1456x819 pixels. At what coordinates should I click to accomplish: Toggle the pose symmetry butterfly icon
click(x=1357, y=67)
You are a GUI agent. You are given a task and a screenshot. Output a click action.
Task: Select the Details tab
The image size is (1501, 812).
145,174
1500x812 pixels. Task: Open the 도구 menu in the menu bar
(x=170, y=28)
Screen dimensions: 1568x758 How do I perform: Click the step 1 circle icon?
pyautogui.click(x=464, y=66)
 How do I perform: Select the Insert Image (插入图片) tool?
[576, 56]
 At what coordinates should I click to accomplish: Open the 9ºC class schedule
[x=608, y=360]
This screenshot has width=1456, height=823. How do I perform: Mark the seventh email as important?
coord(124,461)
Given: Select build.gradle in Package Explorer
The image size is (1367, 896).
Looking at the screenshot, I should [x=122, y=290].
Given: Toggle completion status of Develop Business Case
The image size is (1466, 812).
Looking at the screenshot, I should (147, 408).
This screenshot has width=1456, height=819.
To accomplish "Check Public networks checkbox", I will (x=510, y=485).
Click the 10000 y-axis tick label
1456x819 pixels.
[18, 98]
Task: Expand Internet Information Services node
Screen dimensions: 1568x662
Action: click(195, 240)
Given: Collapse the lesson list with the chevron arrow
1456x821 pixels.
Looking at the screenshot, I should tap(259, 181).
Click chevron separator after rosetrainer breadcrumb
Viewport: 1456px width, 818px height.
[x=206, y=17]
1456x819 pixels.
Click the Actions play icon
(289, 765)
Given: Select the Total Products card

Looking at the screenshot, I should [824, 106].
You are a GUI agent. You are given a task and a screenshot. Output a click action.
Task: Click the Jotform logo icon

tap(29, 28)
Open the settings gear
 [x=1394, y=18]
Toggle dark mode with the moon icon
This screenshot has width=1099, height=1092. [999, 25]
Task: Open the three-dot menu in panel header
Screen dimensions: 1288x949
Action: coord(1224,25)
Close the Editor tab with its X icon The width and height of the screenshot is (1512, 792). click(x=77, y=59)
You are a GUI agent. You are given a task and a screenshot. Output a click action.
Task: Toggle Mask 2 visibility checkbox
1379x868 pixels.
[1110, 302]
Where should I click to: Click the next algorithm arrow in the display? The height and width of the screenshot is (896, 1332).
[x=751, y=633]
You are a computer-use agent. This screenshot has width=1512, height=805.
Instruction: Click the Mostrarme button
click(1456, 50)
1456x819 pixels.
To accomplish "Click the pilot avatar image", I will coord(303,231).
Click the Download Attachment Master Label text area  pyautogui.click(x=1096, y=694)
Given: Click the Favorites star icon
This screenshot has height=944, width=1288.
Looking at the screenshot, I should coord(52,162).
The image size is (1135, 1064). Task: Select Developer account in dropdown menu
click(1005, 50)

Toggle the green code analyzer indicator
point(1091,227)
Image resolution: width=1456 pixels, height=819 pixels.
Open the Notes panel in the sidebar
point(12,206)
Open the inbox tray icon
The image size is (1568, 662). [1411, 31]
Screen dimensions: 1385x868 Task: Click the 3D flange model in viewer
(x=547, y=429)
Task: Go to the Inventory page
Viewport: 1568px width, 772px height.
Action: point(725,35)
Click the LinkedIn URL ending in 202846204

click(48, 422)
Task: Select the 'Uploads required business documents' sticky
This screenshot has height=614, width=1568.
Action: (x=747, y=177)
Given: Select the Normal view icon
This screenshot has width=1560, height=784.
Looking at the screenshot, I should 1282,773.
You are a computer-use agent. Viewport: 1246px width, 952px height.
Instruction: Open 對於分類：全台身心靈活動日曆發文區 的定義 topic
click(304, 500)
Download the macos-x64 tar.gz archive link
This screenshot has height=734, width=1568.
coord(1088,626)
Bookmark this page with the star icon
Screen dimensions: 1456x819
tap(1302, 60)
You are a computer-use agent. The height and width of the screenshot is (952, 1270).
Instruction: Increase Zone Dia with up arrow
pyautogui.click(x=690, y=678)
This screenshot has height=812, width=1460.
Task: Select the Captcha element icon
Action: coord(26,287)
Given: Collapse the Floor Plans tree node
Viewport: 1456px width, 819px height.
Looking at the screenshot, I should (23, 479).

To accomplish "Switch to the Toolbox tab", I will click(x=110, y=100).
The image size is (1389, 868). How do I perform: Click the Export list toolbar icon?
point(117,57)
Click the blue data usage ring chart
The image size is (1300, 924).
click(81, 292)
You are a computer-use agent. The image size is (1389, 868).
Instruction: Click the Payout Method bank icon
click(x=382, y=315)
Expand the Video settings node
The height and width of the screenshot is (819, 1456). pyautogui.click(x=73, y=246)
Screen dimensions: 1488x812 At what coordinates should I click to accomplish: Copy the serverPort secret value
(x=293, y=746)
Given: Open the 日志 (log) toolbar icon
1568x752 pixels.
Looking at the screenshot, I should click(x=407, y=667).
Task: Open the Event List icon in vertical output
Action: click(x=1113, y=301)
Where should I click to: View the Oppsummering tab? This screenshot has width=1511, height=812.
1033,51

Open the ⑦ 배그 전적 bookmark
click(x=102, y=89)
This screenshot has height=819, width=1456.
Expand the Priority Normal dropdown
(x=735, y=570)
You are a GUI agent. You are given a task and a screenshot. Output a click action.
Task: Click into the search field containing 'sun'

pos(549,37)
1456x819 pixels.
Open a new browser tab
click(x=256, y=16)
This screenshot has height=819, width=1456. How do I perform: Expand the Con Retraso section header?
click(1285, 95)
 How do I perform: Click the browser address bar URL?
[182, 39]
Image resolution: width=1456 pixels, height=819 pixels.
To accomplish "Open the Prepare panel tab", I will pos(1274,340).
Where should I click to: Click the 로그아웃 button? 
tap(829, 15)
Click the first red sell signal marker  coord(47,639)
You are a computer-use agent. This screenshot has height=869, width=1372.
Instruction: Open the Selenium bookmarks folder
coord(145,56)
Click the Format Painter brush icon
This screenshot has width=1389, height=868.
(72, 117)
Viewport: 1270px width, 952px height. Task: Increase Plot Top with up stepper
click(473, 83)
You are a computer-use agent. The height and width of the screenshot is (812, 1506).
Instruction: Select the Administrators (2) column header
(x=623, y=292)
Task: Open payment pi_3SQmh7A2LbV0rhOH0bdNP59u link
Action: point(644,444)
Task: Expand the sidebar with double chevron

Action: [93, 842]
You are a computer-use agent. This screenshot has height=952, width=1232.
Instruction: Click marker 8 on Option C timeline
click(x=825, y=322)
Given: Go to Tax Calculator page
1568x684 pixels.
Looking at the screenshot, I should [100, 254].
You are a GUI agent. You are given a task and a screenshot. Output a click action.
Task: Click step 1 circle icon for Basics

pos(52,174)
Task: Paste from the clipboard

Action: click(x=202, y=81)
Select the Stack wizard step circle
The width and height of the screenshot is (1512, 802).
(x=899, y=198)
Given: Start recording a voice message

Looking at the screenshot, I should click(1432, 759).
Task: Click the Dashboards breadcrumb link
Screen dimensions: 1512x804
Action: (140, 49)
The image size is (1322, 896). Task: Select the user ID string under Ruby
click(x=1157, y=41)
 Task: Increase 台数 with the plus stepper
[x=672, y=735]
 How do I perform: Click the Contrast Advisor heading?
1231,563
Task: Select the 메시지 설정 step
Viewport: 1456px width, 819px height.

==================================================

_What this task involves_: Copy whichever lines above contain the string "computer".

_Response below_:
You are a computer-use agent. This screenshot has width=1512, height=805.
You are a computer-use agent. Viewport: 1246px width, 952px height.
You are a computer-use agent. The height and width of the screenshot is (952, 1270).
You are a computer-use agent. The image size is (1389, 868).
You are a computer-use agent. This screenshot has height=869, width=1372.
You are a computer-use agent. The height and width of the screenshot is (812, 1506).
You are a computer-use agent. This screenshot has height=952, width=1232.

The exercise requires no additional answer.